# [INSTRUCTIONS]
A. In the article on US apparel imports, what was the year-on-year drop in apparel shipment quantities for May?
B. Extend the article on US apparel imports beyond its last sentence.

# [TEXT]
----------

US apparel imports continued to slide during May, with
shipment quantities falling 28.2% compared to the previous year, owing to
headwinds in the US economy and weakening consumer confidence.
It marks the
third consecutive month of falling US apparel imports with a 40.2% year-on-year
fall in March and a 33.9% fall in apparel shipments in April.
In value terms, US apparel
imports fell 25.9% year on year.
“The shrinking US apparel
import volume reflected the headwinds in the US economy and consumers’
hesitancy to purchase clothing amid financial uncertainties. Recent economic
indicators also present a mixed picture of the US economy’s growth trajectory,”
Dr Sheng Lu, associate professor in the Department of Fashion and Apparel
Studies at the University of Delaware, told Just Style.
“For example, the US consumer
confidence index slightly increased from 68.0 in March to 69.6 in April 2023
(January 2019=100). However, the index fell 64.9 in May 2023, reflecting
consumers’ confidence about their household financial prospects is far from
solid. Nevertheless, since summer is traditionally a peak season for clothing
sales, followed by events like back-to-school shopping, there remains hope that
US apparel imports may experience a slight recovery at some point in the second
half of the year.”
Imports of textiles were
6,806.1 MSME in May 2023,
down 13.9% from May 2022.
Looking at the numbers from a
year-to-date lens, imports of textiles were 26.8bn SME, a decline of 19.1%
year-on-year.
Apparel imports for the
year-to-date May 2023 were 9.6bn SME, down 30.5 percent year-on-year while
imports of textiles and apparel were 36.4bn SME, a decline of 22.4%.
“Trade data also suggests US
fashion companies actively explore new nearshoring opportunities from the
Western Hemisphere,” Lu points out.

----------

# [DATASET]
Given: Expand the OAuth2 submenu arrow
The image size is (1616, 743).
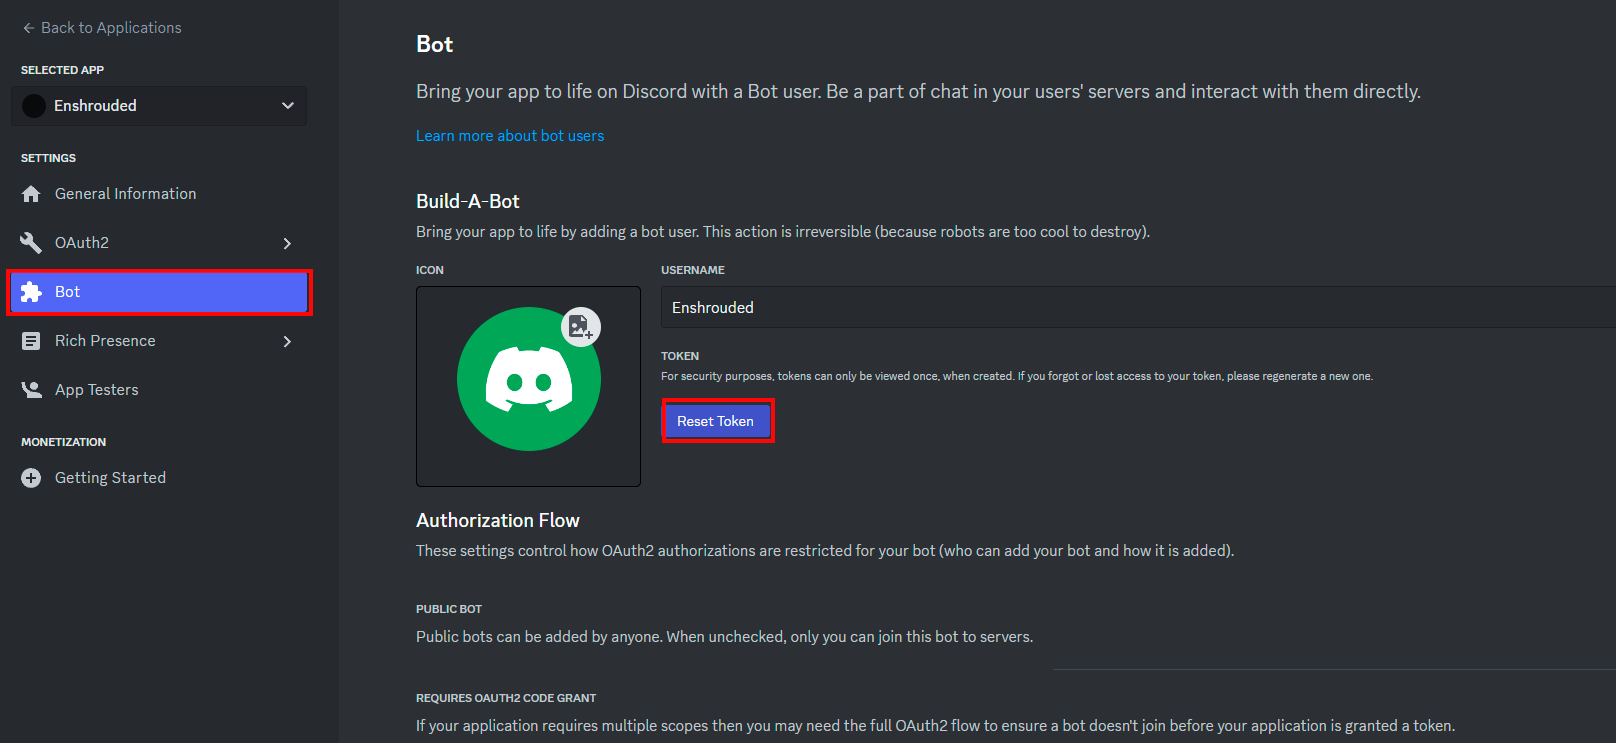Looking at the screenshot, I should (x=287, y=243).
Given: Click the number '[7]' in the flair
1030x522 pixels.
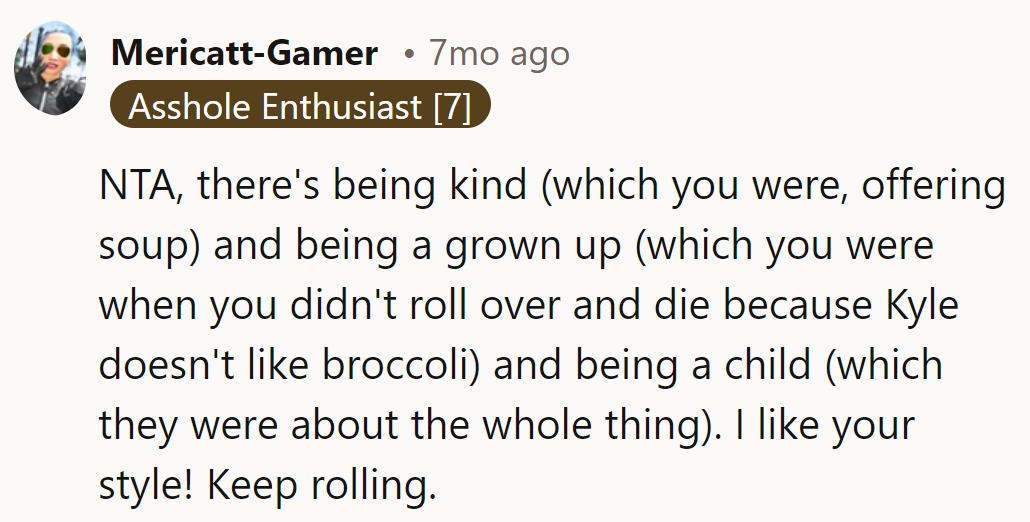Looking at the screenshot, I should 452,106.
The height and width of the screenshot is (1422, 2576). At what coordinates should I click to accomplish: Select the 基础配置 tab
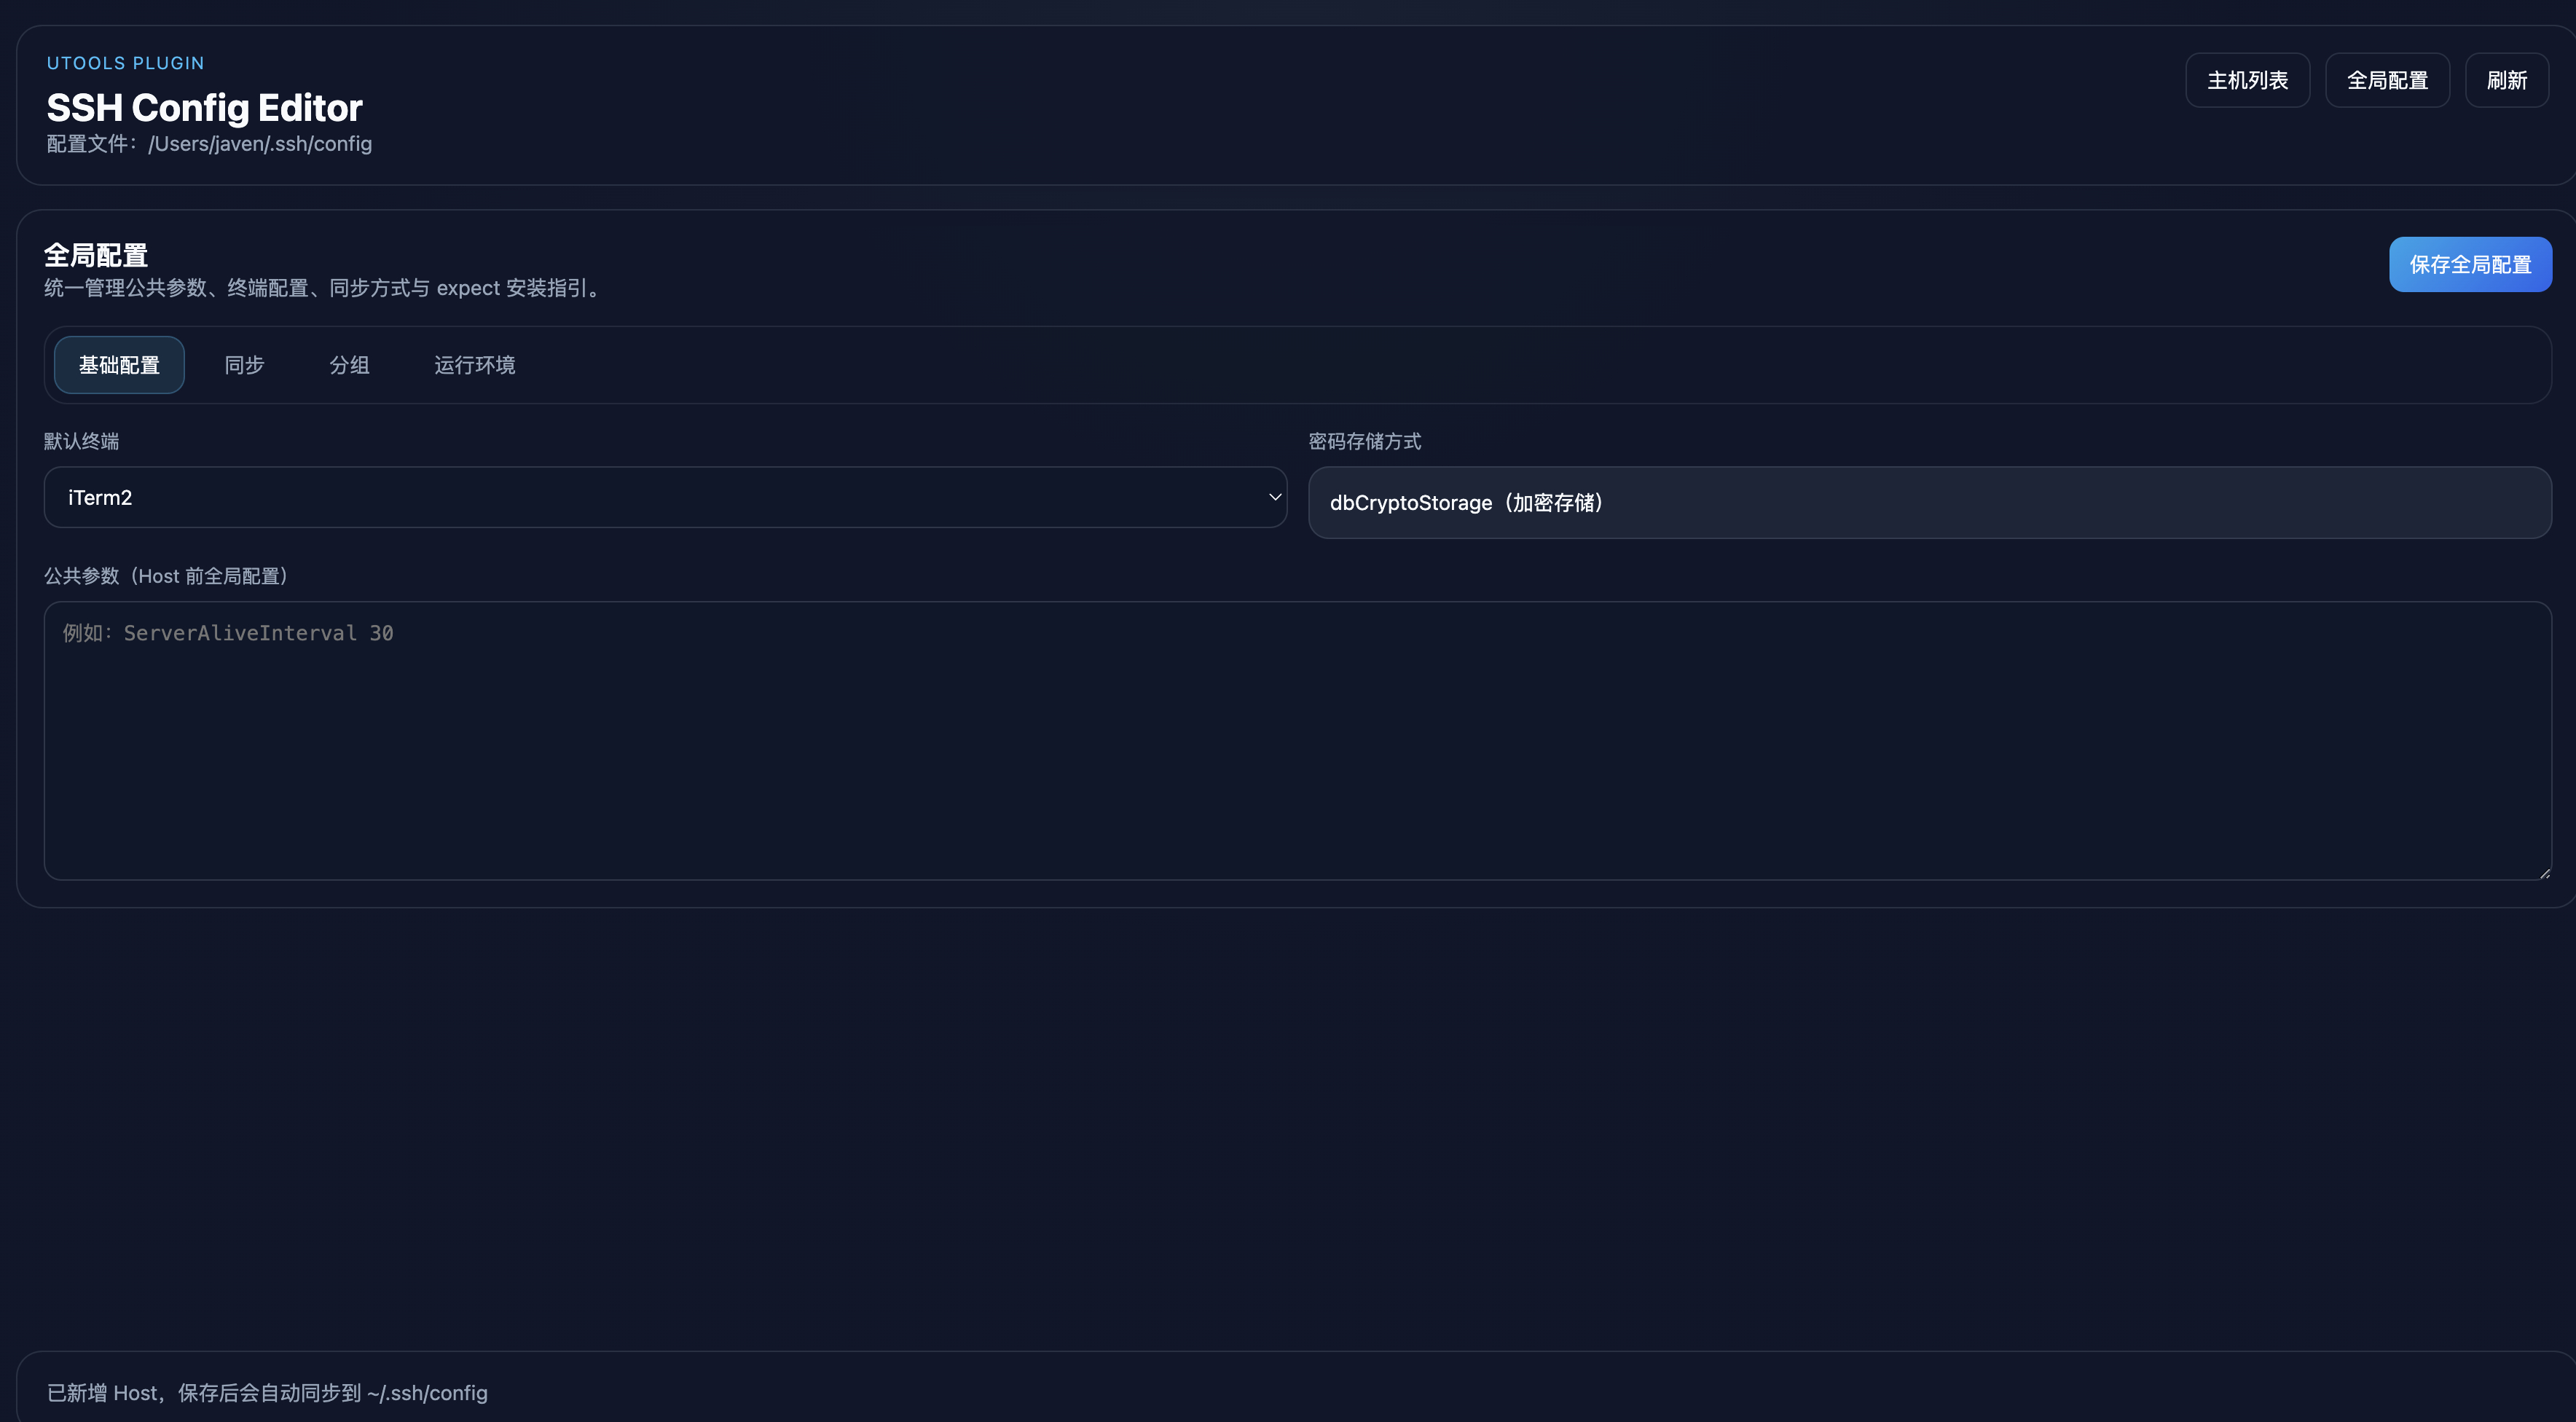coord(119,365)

----------

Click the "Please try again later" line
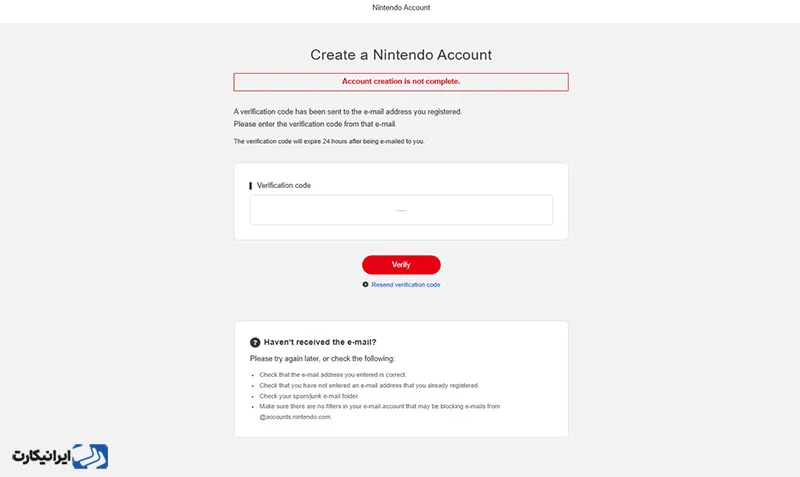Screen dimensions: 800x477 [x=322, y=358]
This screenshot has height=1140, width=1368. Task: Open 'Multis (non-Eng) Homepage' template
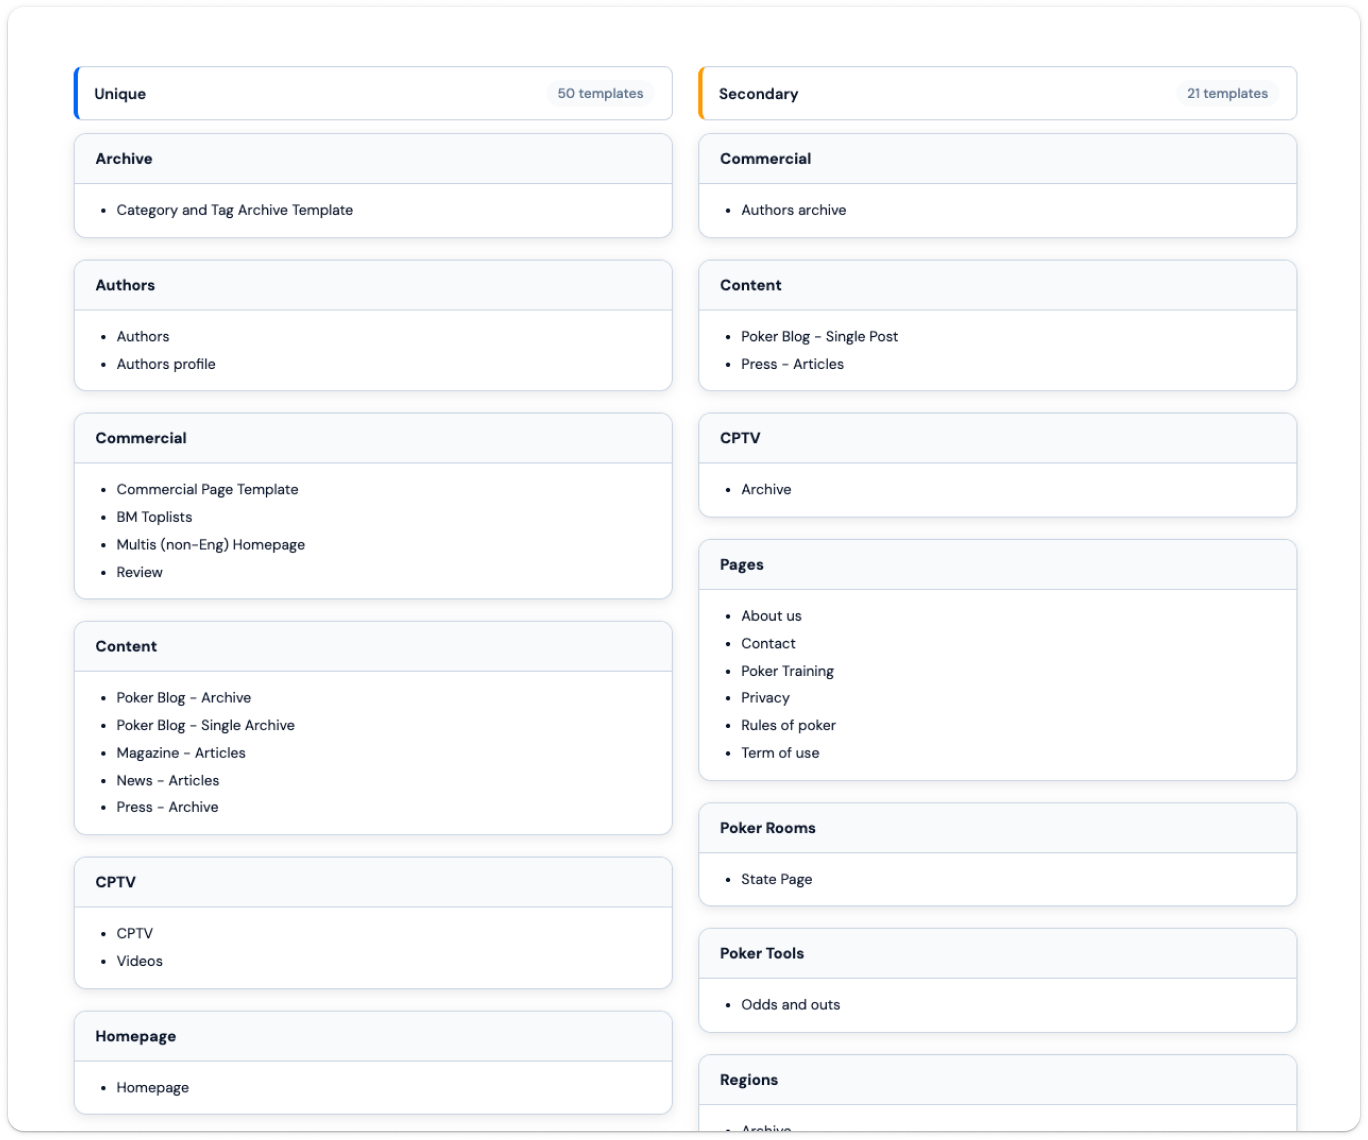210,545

----------

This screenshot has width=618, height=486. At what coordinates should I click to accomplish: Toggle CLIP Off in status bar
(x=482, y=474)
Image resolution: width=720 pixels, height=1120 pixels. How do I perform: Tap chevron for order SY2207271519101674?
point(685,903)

----------

# [TASK ANSWERS]
A. 28.2%

B.
“For example, measured in
value, about 17.6% of US apparel imports came from Western Hemisphere countries
in the first five months of 2023, up from 15.8% in 2023. That being said, US
imports from Mexico and CAFTA-DR members still fell by 7.5% and 16.8% in 2023
from a year ago, given the overall business environment. It will be interesting
to see whether CAFTA-DR and Mexico can further enhance their market shares as
the US import demand recovers.”
Meanwhile, measured in value,
US yarn exports to CAFTA-DR fell significantly by 24.2% YoY in the first five
months of 2023, which sharply contrasts with the 5.7% growth observed in US
yarn exports to the rest of the world during the same period, he says.
Lu explains it is unclear
whether recently increased investments in building CAFTA-DR countries’ local
yarn manufacturing capability reduced the demand for US-made yarns. It can be
expected that the debate on how best to promote the western hemisphere apparel
production and sourcing and develop an integrated regional supply chain that
can also promote textiles Made in the USA will continue.
Additionally, trade data
indicates apparel sourcing orders continue to move from China to its
competitors in Asia as US fashion companies are eager to “de-risk” and
diversity their sourcing base, Lu notes.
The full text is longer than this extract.